Texas Gas's original proposed design of the crossing included the use of horizontal directional drilling, a construction technique that would place the constructed pipeline approximately 150 feet below the levee structure on the Levee Board's property. The Levee Board rejected this design and required that the pipeline be constructed over the top of the levee. Texas Gas presented the Levee Board with a design calling for the pipeline to be constructed directly on top of the levee with approximately three feet of dirt added above the pipeline as cover. This design is a typical pipeline crossing design and has been utilized in various instances, including a natural gas pipeline crossing of the Mississippi River levee in Greenville, Mississippi, and in the very pipeline at issue here where it crosses the western Mississippi River levee south of Helena, Arkansas. This initial design was approved by the U.S. Army Corps of Engineers, as it satisfied the Corps' design and stability criteria. The Levee Board, however, rejected the design and required a number of modifications.
Levee Board engineer Bill Shepard provided Texas Gas with a crater analysis model and requested that Texas Gas perform calculations of the depth and width of a hypothetical crater which could potentially be formed in the event of a catastrophic rupture of the pipeline. Texas Gas complied and estimated, based on the model, that a potential crater from a hypothetical catastrophic rupture would be 5.1 feet below the bottom of the pipeline and 30.2 feet in diameter, or 15.1 feet on each side of the pipeline. Based on this estimation, the Levee Board then required that the final design of the pipeline crossing maintain a minimum of six feet of fill between the top of the original levee and the bottom of the pipeline and a minimum of four feet of fill placed on top of the pipeline as cover. The Levee Board's stated purpose in requiring this additional fill was to protect the levee itself in the event of a pipeline rupture.
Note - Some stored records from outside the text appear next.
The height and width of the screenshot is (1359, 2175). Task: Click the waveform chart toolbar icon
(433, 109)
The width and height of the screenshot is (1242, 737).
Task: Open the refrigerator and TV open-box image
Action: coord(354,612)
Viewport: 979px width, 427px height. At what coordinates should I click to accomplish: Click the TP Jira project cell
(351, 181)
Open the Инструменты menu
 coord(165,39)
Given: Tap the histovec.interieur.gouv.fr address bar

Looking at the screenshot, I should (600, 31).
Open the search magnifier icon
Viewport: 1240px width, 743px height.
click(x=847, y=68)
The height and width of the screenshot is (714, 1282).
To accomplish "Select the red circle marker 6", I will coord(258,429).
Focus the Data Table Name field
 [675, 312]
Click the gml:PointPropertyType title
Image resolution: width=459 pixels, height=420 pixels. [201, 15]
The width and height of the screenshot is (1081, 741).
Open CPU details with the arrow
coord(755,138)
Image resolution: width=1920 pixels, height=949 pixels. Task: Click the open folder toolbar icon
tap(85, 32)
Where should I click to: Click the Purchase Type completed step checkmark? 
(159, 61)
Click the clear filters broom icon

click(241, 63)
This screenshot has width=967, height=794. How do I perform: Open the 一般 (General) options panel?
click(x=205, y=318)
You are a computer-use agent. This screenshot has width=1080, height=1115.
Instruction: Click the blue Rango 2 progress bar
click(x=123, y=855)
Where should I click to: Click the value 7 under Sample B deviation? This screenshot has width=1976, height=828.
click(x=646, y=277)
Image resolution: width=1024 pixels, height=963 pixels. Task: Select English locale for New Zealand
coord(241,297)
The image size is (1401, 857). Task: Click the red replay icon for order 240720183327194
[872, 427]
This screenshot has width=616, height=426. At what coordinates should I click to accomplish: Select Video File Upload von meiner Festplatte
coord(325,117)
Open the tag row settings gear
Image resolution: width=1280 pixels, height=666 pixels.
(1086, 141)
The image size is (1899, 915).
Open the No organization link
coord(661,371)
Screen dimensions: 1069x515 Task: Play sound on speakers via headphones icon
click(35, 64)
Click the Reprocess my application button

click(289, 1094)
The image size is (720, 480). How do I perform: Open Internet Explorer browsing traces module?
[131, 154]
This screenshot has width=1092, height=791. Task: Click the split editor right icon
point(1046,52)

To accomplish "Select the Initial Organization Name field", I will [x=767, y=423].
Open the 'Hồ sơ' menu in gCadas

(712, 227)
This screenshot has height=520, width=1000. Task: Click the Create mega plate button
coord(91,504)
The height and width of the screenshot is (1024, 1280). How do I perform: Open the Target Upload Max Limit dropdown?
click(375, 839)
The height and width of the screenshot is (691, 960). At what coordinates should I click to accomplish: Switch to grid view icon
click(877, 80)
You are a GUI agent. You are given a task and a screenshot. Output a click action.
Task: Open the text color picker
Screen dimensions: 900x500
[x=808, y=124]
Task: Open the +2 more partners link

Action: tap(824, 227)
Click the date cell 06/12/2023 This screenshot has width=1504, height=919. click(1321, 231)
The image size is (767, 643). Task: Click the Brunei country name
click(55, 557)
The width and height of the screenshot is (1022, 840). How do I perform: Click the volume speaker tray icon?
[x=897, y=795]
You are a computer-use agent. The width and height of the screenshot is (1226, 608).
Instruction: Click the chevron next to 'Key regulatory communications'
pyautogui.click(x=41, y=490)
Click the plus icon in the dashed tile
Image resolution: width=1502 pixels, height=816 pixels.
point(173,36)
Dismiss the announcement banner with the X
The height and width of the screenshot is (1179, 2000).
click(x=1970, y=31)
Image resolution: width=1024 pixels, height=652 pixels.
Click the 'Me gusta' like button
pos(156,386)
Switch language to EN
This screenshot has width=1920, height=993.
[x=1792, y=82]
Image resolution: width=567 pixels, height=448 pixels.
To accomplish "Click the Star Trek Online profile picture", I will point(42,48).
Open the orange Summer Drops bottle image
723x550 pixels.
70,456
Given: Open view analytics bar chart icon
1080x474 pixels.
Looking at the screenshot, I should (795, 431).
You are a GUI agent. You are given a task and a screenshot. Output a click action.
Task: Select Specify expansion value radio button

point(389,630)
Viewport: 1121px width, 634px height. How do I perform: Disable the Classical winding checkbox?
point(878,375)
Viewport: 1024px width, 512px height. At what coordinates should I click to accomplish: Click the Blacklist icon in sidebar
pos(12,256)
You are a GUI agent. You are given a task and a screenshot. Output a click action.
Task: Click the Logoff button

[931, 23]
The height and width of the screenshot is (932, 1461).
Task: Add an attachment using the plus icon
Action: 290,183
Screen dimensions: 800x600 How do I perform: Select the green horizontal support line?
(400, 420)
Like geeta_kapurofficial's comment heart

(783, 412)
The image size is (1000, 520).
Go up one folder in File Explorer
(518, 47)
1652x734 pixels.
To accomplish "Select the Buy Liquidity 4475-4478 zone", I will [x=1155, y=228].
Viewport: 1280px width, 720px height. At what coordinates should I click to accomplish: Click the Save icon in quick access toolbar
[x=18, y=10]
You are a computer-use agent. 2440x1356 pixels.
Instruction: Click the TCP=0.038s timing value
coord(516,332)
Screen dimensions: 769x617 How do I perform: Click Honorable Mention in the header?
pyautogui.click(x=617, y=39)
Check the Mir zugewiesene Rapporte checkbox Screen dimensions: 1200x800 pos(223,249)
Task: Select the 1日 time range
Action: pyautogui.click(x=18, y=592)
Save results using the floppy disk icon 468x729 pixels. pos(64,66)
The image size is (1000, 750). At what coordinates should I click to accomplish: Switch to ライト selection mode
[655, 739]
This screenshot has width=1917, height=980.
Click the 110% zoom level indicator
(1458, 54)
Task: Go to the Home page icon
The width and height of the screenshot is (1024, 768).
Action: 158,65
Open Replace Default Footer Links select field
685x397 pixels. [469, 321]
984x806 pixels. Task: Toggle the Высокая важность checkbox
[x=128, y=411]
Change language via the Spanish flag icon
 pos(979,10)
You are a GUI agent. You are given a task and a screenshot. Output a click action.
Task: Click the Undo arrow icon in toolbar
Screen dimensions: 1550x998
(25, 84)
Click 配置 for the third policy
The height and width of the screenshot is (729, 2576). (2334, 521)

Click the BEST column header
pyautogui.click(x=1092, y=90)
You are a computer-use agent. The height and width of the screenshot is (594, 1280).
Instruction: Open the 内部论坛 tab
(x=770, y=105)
Texas Gas provided several proposed designs incorporating the aforementioned considerations. Shepard then made specific design modifications to the grade and contours of the earthworks in the proposed designs. Included in these modifications was the Levee Board requirement that berms be added to the sides of the levee to provide a slope stability factor of safety of 1.30 or better, which is the U.S. Army Corps of Engineers requirement for slope stability. The final design of the levee pipeline crossing was approved by both the U.S. Army Corps of Engineers and the Levee Board.
After the final design was approved by the Levee Board, the parties entered into a Permit and Agreement for Construction and Operation of Natural Gas Pipeline on November 24, 2008. [Trial Exhibit P-4]. The permit allowed Texas Gas to proceed with construction of the pipeline in accordance with the approved design. The permit granted Texas Gas the permanent easement and temporary work space to construct, own, and operate the pipeline and also imposed upon Texas Gas certain perpetual obligations including a broad indemnity provision.
The Department of Transportation, Office of Pipeline Safety, regulates interstate natural gas pipeline design, construction, operation, and maintenance. The regulations governing natural gas pipelines are codified at 49 C.F.R. Part 192. Texas Gas Project Manager and Senior Design Engineer, Michael Smith, oversaw the design and construction of the pipeline and earthworks associated with the levee crossing. He testified that this design and construction exceeded requirements of the federal regulations governing natural gas pipelines. For instance, regulations require use of pipe with a wall thickness of .536 inches. Texas Gas designed and constructed the pipeline at issue here with a wall thickness of .750 inches. The court finds that the design of the pipeline meets or exceeds the applicable requirements for the design of interstate natural gas pipelines.
Construction of the additional earthworks in accordance with the final crossing design added thirteen additional feet of height to the levee, with six feet of fill between the 36-inch pipeline and four feet of cover above the pipeline. The six feet of fill beneath the pipeline prevents the pipeline from touching the original levee. The earthworks construction resulted in the addition of over 67,000 cubic yards of fill dirt which was selected by the Levee Board's engineer, Bill Shepard, and taken from the usual source of dirt used by the Levee Board for making repairs and maintaining the levee.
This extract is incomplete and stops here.